Work to complete:
Print all of the records below again without a single difference.

(Extracted records begins)

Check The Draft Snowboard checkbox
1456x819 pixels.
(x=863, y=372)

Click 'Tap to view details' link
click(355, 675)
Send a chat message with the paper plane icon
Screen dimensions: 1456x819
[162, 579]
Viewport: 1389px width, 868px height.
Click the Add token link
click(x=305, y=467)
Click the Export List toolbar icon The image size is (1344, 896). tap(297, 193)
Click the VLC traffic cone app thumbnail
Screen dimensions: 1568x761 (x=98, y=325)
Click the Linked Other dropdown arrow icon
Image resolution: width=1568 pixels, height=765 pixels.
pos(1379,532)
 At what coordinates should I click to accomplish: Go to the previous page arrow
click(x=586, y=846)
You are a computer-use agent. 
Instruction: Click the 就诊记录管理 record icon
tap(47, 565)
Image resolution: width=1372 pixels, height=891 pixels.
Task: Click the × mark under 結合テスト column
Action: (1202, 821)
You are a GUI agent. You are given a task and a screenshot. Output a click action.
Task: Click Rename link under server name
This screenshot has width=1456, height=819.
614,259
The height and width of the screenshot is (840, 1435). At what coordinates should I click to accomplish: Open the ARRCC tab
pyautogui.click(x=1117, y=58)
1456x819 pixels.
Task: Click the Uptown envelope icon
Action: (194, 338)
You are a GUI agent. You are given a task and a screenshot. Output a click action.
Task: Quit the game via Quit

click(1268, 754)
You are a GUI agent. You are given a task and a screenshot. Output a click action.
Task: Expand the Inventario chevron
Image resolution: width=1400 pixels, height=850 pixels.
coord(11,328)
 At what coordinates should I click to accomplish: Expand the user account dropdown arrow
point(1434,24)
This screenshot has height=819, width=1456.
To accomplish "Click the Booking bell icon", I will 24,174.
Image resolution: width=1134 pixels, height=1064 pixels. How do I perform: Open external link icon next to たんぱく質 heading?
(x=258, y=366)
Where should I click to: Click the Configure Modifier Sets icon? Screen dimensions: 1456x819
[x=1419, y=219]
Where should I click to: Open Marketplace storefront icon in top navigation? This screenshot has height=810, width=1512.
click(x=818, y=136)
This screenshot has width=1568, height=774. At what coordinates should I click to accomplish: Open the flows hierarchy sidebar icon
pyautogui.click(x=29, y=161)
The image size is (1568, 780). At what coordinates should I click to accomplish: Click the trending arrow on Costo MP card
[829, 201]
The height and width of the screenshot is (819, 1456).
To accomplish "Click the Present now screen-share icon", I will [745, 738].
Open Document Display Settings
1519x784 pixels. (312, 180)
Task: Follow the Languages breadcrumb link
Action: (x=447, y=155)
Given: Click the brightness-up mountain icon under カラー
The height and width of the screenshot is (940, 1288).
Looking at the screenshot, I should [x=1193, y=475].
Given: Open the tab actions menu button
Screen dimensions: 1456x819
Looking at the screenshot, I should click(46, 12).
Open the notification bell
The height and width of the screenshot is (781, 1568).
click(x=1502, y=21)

(Extracted records ends)

Output:
Check The Draft Snowboard checkbox
1456x819 pixels.
(x=863, y=372)

Click 'Tap to view details' link
click(355, 675)
Send a chat message with the paper plane icon
Screen dimensions: 1456x819
[162, 579]
Viewport: 1389px width, 868px height.
Click the Add token link
click(x=305, y=467)
Click the Export List toolbar icon The image size is (1344, 896). tap(297, 193)
Click the VLC traffic cone app thumbnail
Screen dimensions: 1568x761 (x=98, y=325)
Click the Linked Other dropdown arrow icon
Image resolution: width=1568 pixels, height=765 pixels.
pos(1379,532)
 At what coordinates should I click to accomplish: Go to the previous page arrow
click(x=586, y=846)
You are a computer-use agent. 
Instruction: Click the 就诊记录管理 record icon
tap(47, 565)
Image resolution: width=1372 pixels, height=891 pixels.
Task: Click the × mark under 結合テスト column
Action: (1202, 821)
You are a GUI agent. You are given a task and a screenshot. Output a click action.
Task: Click Rename link under server name
This screenshot has width=1456, height=819.
614,259
The height and width of the screenshot is (840, 1435). At what coordinates should I click to accomplish: Open the ARRCC tab
pyautogui.click(x=1117, y=58)
1456x819 pixels.
Task: Click the Uptown envelope icon
Action: (194, 338)
You are a GUI agent. You are given a task and a screenshot. Output a click action.
Task: Quit the game via Quit

click(1268, 754)
You are a GUI agent. You are given a task and a screenshot. Output a click action.
Task: Expand the Inventario chevron
Image resolution: width=1400 pixels, height=850 pixels.
coord(11,328)
 At what coordinates should I click to accomplish: Expand the user account dropdown arrow
point(1434,24)
This screenshot has height=819, width=1456.
To accomplish "Click the Booking bell icon", I will 24,174.
Image resolution: width=1134 pixels, height=1064 pixels. How do I perform: Open external link icon next to たんぱく質 heading?
(x=258, y=366)
Where should I click to: Click the Configure Modifier Sets icon? Screen dimensions: 1456x819
[x=1419, y=219]
Where should I click to: Open Marketplace storefront icon in top navigation? This screenshot has height=810, width=1512.
click(x=818, y=136)
This screenshot has width=1568, height=774. At what coordinates should I click to accomplish: Open the flows hierarchy sidebar icon
pyautogui.click(x=29, y=161)
The image size is (1568, 780). At what coordinates should I click to accomplish: Click the trending arrow on Costo MP card
[829, 201]
The height and width of the screenshot is (819, 1456).
To accomplish "Click the Present now screen-share icon", I will [745, 738].
Open Document Display Settings
1519x784 pixels. (312, 180)
Task: Follow the Languages breadcrumb link
Action: (x=447, y=155)
Given: Click the brightness-up mountain icon under カラー
The height and width of the screenshot is (940, 1288).
Looking at the screenshot, I should [x=1193, y=475].
Given: Open the tab actions menu button
Screen dimensions: 1456x819
Looking at the screenshot, I should click(46, 12).
Open the notification bell
The height and width of the screenshot is (781, 1568).
click(x=1502, y=21)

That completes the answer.